◆ **Source material**
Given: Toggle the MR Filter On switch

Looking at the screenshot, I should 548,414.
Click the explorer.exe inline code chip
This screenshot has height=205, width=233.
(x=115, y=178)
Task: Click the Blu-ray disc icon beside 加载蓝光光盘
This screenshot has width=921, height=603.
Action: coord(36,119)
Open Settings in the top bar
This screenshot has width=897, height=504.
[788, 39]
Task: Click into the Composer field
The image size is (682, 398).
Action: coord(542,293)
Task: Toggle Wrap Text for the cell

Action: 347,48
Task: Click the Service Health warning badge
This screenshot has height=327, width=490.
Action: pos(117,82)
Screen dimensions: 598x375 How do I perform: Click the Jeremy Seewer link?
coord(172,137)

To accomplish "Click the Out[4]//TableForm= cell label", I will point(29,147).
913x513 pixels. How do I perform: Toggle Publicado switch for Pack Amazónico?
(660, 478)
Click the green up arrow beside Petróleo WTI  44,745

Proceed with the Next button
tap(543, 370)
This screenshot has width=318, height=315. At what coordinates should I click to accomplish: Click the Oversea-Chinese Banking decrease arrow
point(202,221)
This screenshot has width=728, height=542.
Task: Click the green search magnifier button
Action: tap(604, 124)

◆ **About this task**
Which lines above include the string "beside"? Show them.

◆ **Response below**
Task: Click the Blu-ray disc icon beside 加载蓝光光盘
Click the green up arrow beside Petróleo WTI  44,745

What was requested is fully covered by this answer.